¿Quién no tiene un cliente al que hubiera ya agarrado por el cuello en más de una ocasión?, ¿quién no tiene un cliente pensado y cansino con actitudes molestas pero que lo soporta porque “nos conviene”?, ¿quién no ha tenido que comerse más de un sapo ante las peticiones de un cliente? Pues sigámoslos comiéndolos.
Siempre he sido un defensor de no aceptar según que condiciones de un cliente, y muy especialmente de tener nuestros barremos de precios, tarifas y honorarios y no rebajarnos por debajo del límite que nos pongamos, aunque eso signifique que perdamos clientes. Y todo eso sigo manteniéndolo palabra por palabra, ahora bien, eso no significa que no tengamos que aguantar delante del cliente.
Y es que una cosa es que no aceptemos según que condiciones de nuestros clientes o que establezcamos unas tarifas de precios que a la postre nos aportarán valor a nuestra actividad, y otra muy distinta es que ante cualquier mala actitud o mala acción del cliente le saltemos a la yugular o reaccionemos con un exceso de divismo que haga que lo perdamos ipso facto.

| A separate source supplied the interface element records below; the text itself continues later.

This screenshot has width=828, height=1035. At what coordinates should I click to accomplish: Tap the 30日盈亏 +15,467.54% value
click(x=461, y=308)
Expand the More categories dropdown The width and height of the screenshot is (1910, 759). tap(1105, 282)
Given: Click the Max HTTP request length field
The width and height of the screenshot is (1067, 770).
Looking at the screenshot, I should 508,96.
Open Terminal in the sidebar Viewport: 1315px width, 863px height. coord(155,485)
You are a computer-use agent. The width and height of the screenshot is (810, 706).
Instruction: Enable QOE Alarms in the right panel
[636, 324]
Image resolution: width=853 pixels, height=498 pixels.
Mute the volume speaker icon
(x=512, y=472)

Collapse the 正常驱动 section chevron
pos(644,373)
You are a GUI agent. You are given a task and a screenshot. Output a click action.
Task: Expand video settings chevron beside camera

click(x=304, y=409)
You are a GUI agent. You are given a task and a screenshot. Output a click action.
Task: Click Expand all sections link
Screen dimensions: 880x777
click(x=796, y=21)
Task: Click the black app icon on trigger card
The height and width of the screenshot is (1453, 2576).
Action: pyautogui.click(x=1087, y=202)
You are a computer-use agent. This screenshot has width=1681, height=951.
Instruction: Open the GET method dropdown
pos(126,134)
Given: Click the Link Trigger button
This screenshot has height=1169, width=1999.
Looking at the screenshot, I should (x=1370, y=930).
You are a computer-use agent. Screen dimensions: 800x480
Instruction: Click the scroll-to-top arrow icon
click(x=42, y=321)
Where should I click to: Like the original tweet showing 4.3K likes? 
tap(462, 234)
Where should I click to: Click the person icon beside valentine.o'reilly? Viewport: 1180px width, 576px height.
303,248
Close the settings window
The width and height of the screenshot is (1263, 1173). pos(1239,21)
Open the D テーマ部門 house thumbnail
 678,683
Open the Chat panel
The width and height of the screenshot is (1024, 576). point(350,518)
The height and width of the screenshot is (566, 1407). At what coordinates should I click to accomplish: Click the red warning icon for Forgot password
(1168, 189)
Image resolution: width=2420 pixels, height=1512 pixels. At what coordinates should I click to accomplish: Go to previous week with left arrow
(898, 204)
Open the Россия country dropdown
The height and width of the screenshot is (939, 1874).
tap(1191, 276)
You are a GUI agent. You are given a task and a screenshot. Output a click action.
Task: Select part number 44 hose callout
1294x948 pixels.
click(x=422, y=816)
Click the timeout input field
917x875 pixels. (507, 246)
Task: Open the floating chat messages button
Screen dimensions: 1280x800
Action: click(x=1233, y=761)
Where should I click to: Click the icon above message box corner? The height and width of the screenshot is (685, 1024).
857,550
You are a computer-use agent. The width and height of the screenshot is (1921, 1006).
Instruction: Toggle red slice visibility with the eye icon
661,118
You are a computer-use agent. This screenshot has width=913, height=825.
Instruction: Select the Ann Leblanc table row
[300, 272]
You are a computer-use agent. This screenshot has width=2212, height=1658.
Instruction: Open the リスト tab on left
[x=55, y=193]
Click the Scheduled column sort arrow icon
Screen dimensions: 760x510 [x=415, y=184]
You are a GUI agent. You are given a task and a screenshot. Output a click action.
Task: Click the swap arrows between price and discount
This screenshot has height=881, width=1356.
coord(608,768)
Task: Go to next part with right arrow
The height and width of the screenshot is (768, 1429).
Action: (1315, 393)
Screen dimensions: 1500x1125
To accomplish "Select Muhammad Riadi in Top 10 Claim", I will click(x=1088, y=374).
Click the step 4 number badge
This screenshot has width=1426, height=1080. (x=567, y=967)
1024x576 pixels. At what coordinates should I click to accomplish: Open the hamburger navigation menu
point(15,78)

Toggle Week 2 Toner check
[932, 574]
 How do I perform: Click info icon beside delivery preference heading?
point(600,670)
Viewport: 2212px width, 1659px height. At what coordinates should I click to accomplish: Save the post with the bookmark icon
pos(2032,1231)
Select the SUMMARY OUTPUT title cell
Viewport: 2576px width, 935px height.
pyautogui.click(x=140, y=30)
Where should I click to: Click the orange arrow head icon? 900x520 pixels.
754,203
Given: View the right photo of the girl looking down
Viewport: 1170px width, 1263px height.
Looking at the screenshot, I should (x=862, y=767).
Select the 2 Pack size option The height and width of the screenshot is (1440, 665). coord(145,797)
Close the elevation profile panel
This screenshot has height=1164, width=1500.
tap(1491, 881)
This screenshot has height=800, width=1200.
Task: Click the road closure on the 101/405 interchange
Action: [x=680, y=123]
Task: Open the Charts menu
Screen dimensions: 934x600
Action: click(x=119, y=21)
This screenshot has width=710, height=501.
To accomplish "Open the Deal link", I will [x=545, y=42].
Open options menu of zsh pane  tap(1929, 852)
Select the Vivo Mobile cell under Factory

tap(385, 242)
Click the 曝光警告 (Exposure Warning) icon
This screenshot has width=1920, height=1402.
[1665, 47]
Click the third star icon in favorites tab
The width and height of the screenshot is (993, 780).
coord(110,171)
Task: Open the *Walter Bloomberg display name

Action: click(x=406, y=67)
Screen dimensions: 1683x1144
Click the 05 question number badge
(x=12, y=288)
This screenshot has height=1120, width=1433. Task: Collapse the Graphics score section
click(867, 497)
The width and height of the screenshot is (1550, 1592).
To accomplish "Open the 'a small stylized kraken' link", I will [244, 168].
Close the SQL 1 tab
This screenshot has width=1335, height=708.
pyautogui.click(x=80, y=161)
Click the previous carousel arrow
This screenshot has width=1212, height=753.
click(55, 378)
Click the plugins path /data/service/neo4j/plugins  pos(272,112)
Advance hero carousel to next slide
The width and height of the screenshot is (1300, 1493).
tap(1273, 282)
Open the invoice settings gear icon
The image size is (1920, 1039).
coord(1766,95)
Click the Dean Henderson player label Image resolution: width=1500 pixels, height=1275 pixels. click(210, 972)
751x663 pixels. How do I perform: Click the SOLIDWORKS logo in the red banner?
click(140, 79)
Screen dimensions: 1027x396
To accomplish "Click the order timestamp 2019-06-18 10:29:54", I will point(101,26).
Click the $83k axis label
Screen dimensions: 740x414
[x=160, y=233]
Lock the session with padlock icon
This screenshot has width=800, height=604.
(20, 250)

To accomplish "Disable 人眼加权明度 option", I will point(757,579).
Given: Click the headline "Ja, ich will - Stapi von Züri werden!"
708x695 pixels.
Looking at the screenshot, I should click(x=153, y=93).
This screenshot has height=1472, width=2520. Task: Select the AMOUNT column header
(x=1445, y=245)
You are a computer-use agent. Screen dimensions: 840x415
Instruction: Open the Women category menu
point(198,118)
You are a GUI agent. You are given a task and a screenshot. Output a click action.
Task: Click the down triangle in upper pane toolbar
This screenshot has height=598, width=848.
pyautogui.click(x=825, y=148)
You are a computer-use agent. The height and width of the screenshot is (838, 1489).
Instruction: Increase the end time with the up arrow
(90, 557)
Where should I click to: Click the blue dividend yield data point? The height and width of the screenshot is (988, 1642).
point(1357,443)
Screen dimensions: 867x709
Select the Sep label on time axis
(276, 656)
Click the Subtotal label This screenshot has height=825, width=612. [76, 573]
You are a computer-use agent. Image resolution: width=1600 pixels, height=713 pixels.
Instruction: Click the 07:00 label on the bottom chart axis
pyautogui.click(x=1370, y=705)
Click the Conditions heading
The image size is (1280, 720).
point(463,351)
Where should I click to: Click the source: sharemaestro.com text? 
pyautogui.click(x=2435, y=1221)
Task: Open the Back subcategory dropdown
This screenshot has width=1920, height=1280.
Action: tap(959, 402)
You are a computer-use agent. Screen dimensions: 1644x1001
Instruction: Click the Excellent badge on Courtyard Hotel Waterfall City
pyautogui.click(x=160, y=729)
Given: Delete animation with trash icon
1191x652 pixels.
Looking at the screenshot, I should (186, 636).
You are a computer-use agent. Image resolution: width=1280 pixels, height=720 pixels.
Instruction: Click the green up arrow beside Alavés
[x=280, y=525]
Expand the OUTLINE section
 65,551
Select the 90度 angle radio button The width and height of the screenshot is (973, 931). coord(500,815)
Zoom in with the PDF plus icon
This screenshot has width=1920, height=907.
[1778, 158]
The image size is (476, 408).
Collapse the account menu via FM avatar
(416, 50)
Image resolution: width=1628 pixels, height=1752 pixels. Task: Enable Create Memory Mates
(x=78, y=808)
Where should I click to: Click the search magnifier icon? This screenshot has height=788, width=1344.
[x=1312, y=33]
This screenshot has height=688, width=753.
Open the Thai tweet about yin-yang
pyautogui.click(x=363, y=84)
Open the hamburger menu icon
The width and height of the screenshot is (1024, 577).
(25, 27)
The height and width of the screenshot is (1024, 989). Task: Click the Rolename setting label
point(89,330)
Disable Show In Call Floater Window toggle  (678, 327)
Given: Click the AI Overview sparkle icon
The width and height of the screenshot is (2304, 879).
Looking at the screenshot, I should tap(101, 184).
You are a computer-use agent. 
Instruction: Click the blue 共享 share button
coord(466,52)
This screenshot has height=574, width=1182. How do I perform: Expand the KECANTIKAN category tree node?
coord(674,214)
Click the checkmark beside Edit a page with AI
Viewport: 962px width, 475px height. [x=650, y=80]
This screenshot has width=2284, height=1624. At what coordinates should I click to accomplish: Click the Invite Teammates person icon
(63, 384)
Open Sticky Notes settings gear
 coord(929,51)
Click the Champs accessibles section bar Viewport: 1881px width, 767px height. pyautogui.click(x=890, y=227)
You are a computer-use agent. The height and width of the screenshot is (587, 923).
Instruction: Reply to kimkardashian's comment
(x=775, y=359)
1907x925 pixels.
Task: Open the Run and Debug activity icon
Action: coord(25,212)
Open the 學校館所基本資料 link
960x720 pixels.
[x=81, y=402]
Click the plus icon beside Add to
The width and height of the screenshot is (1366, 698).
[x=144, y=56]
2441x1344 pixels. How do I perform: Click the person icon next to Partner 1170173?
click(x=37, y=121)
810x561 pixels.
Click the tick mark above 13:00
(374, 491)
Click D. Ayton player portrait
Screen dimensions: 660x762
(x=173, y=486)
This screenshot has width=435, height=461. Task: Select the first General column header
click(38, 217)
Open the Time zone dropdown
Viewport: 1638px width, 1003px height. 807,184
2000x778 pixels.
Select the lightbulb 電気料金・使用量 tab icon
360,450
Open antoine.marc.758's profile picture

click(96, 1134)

Hemos de mantener a raya al cliente con nuestras condiciones, pero también hemos de saber ser dúctiles cuando se tiene que serlo, saber jugar cuando toca jugar y callar cuando toca callar. Callar y no responder, callar y no atacar no significa ineludiblemente poner la otra mejilla, significa seguir siendo lo suficientemente inteligente para no perjudicarnos innecesariamente con una fuente de ingresos.